Авдотья нахмурилась, исподлобья покосившись на целительницу, которая склонилась над телом. А в нее, пожалуй, влюбиться можно. И что с того, что Одовецкая тоща и бледна? Это нынче, если тетушке дражайшей верить, как раз-то в моде, не то, что Авдотьины формы пышные. И черты лица у нее правильные.
Возвышенность в них должная имеется.
Пальчики тоненькие.
Револьвера, небось, в руках не держала. Самое оно, трепетная дева. Авдотья же… вот точно, глупость. И силы утекают-утекают, что вода… и пускай, она держаться не станет.
И держать не будет.
Насильно мил не будешь и вообще… только бы выжил. А там… там можно и притвориться, что не было ни разговора того, ни… ничего вовсе не было, кроме случайной вот встречи.
— Плохо, — сказала Одовецкая, вытирая пот. — Крови потерял много. И… знаешь, он, по-моему, возвращаться не хочет. Тяну, тяну, а он все равно не хочет. Почему?
— Потому что дурак. И дубина строеросовая, — устало произнесла Авдотья. И наклонившись, дернула Стрежницкого за ухо. — Слышишь ты, там? Я тебе говорю… сам не вернешься, так я за тобой пойду и…
Она наклонилась к самому этому уху, понимая, что выглядит преглупо и вообще девицам трепетным полагается вести себя совершенно иначе.
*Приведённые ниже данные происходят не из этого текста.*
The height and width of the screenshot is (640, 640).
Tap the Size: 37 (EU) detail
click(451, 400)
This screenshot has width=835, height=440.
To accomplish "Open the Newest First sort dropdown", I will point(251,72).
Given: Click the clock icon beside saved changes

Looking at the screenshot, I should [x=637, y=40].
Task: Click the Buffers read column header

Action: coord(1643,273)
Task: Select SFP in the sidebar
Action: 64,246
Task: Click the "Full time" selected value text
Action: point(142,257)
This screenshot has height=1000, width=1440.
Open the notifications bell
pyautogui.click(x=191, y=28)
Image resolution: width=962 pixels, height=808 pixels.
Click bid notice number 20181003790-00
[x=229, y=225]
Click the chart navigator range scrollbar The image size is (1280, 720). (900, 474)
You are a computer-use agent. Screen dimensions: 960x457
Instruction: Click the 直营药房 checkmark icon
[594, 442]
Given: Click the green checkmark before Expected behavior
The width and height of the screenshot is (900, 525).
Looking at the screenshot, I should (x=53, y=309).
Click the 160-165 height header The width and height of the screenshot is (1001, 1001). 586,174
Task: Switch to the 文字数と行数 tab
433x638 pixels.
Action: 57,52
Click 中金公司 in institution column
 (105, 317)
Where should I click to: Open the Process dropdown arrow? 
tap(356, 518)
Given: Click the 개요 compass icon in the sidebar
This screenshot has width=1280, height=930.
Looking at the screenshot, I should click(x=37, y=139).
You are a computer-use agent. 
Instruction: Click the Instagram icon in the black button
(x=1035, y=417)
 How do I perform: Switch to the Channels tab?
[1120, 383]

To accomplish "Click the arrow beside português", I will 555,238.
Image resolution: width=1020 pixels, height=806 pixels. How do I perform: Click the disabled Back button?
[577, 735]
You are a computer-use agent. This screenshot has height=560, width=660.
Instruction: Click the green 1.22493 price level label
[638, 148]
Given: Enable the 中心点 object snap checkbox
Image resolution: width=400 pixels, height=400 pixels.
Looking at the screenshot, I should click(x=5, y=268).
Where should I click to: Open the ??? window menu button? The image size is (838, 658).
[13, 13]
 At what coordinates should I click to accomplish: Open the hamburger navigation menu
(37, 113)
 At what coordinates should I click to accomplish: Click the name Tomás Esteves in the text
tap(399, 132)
Но она, пусть и девица, однако в трепетности излишней замечена не была.
— …я запрещаю, слышишь?
— Знаешь, — Одовецкая стягивала края раны, которая теперь выглядела нестрашной. Этакая махонькая дырка в боку. — Мне казалось, с мужчинами надо иначе обращаться.
— Как иначе? — Авдотья стиснула ледяные пальцы.
— Не знаю. В монастыре у нас их особо не было и вообще… нехорошая магия.
— Разрушительная, — согласились с Одовецкой, и Авдотья повернулась, чтобы разглядеть говорившего.
Старик.
В потрепанной, местами прожженной рясе, из-под которой выглядывает отвратного вида власяница. Монах? Во дворце? Впрочем… во дворце, как оказалось, хватало всяческого люду, чего уж монаху удивляться. Стоит, руки сцепил. Одна сухая, вывернутая какая-то, торчит из рукава опаленною курячьей лапой, только пальцы подергиваются. Другая белая, молодая.
Волосы седы.
Лицо с одной стороны ожогом поуродовано.
— Позволите? — монах неловко опустился на колени. — Его убивает не железо, но заклятье, на нем лежавшее…
— Я не чувствую заклятий, — нахмурилась Одовецкая.
— Потому что это не та магия, которую легко почувствовать. Да и вы, уж простите старика, слишком светлы, чтобы увидеть тьму.
Авдотья вот таких разговоров очень не любила. Сразу начинала себя дурой чувствовать, причем кромешною. И монашек этот… откуда взялся?
— Светлая… конечно… — губы Одовецкой дернулись в кривой усмешке. — Если бы вы…
— Те мертвецы не твои, девочка, — он заглянул в глаза, и Аглая не выдержала взгляда, отвернулась. — И даже они это поняли. И ты поймешь. Со временем. А тут уж мне позволь, пока силы остались.
Что он сделал, Авдотья так и не поняла.
Показалось, что старик сложил пальцы щепотью и воткнул в самую рану. Стрежницкий только дернулся и застонал слабенько.
— Сиди, — велела Одовецкая и ручку на Авдотьино плечо положила. Ишь ты, вроде бы целительница, сама хрупкая, что первоцвет, а рука такая, что не сразу и стряхнешь. — Так надо.